Glass bottle wines are generally more expensive than other packing solutions, and pricing is something that almost everyone considers. Glass bottles are also bulky and costly to ship. Plus, if you’re not nice to them, they’ll break. Empty boxes and cartons, on the other hand, are lighter, don’t break, and can be shipped flat. That isn’t to suggest that glass bottles aren’t environmentally friendly: they’re recyclable, and manufacturers have begun to offer lighter-weight bottles.

Other ideas around wine are also evolving. Winemakers at the Estevez vineyard in southern Spain are playing music to the sherry casks in storage as a further ‘scientific’ nuance to wine creation.

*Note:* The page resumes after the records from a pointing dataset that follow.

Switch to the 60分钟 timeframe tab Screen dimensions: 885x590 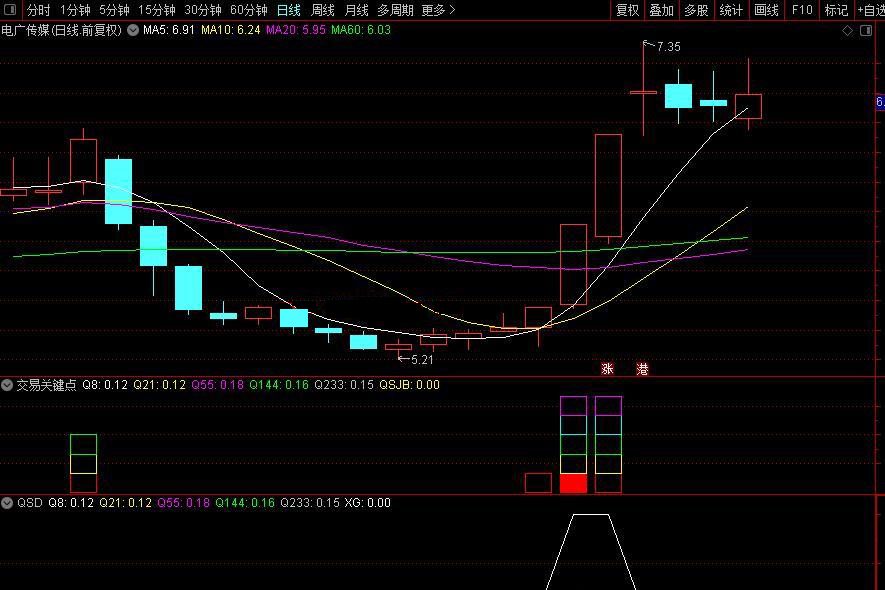click(x=248, y=10)
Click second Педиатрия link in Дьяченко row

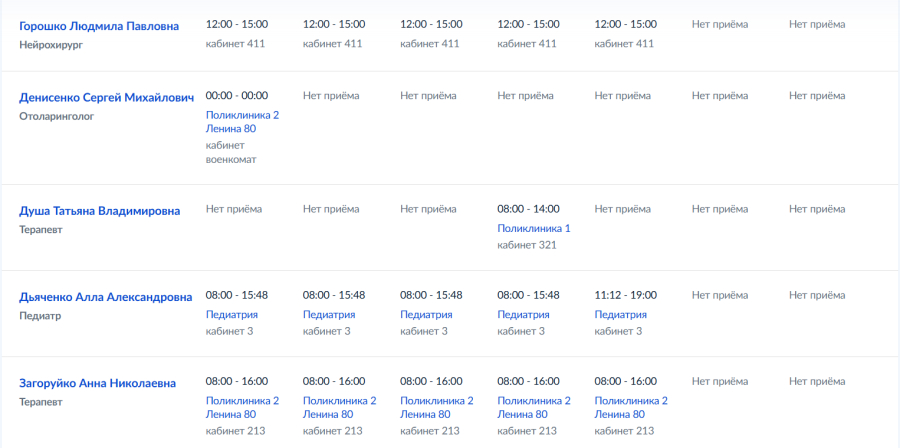coord(329,314)
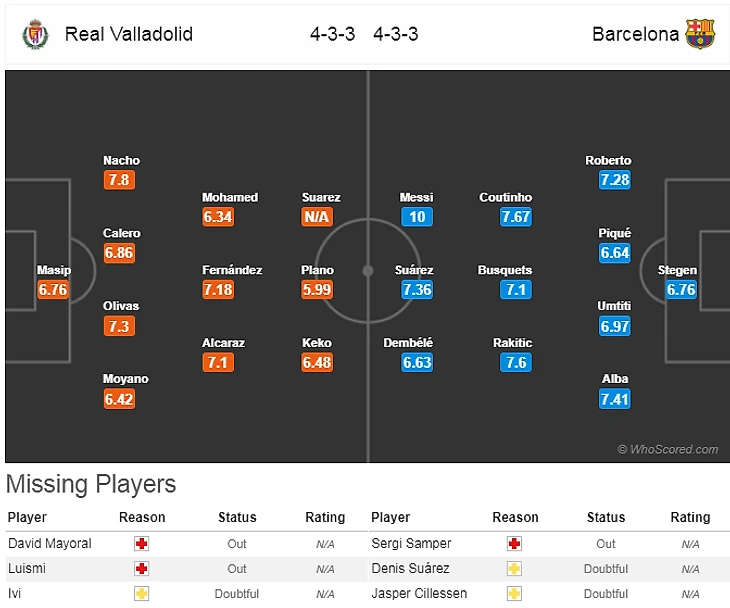This screenshot has height=608, width=730.
Task: Click David Mayoral's red injury icon
Action: point(142,544)
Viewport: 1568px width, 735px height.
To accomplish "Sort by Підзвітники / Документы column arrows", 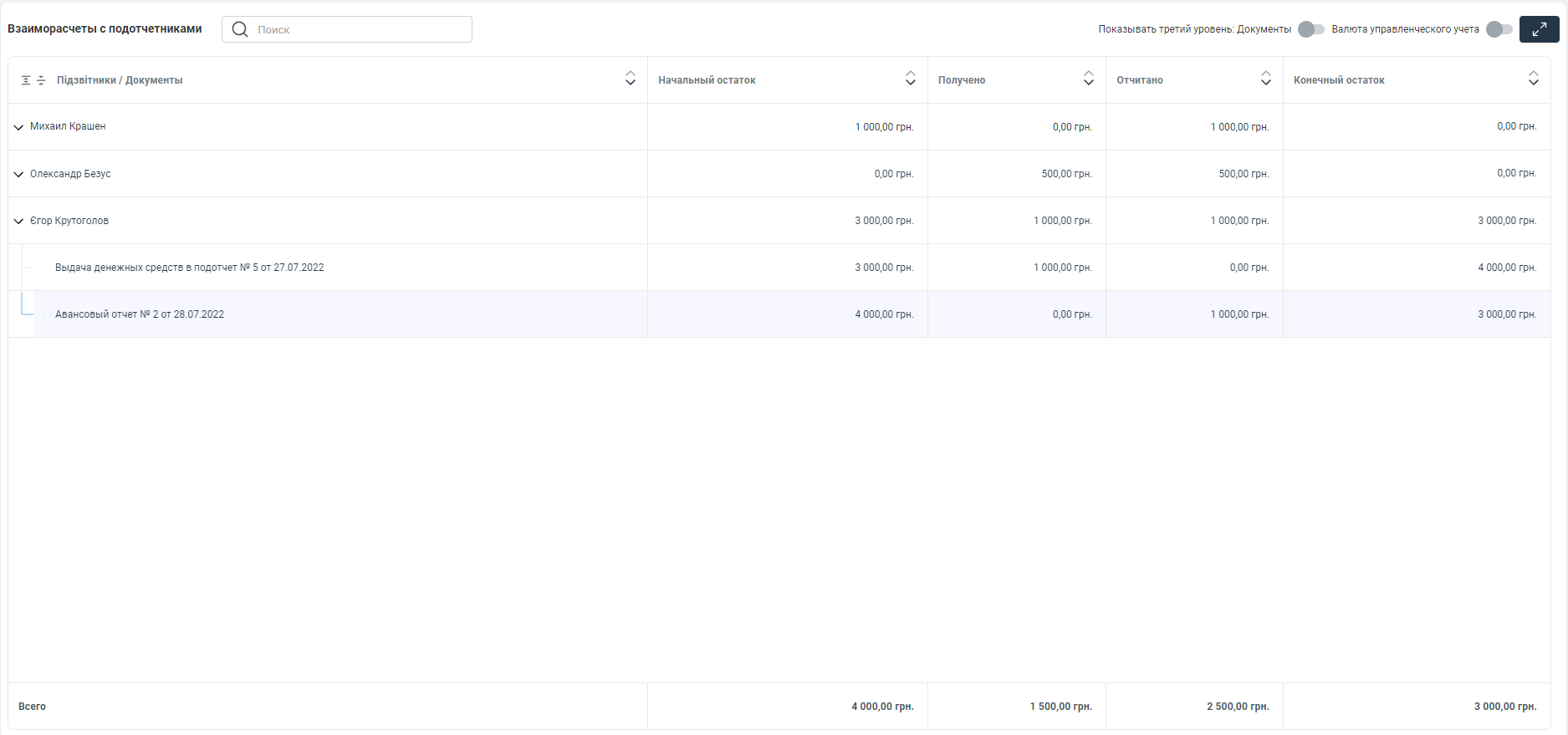I will tap(631, 79).
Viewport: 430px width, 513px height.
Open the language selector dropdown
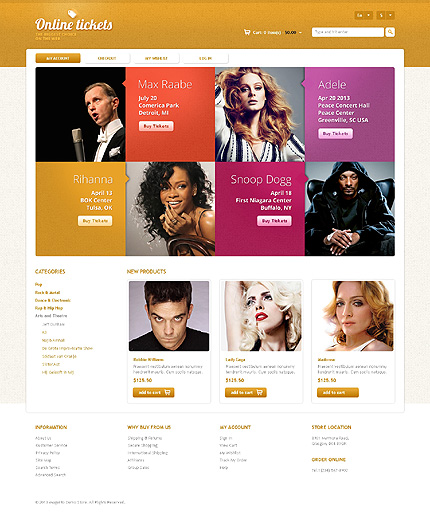tap(364, 15)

The researchers want to see if the sherry-aging yeast responds better to music that is based on its own DNA. A piano-playing microbiologist at a Madrid hospital has arbitrarily assigned tones from the do-re-mi scale to the four building blocks of DNA’s double helix, resulting in music. It’s too soon to make a definitive judgment, but there are clues that the yeast cells floating to the top of the wine casks to protect against the destructive effects of air are better organized. If the yeast cells that convert sugar to alcohol are impacted by environmental elements like temperature and humidity, and the cells are just as alive as musically vulnerable humans, music might be a good way to keep the yeast happy and productive.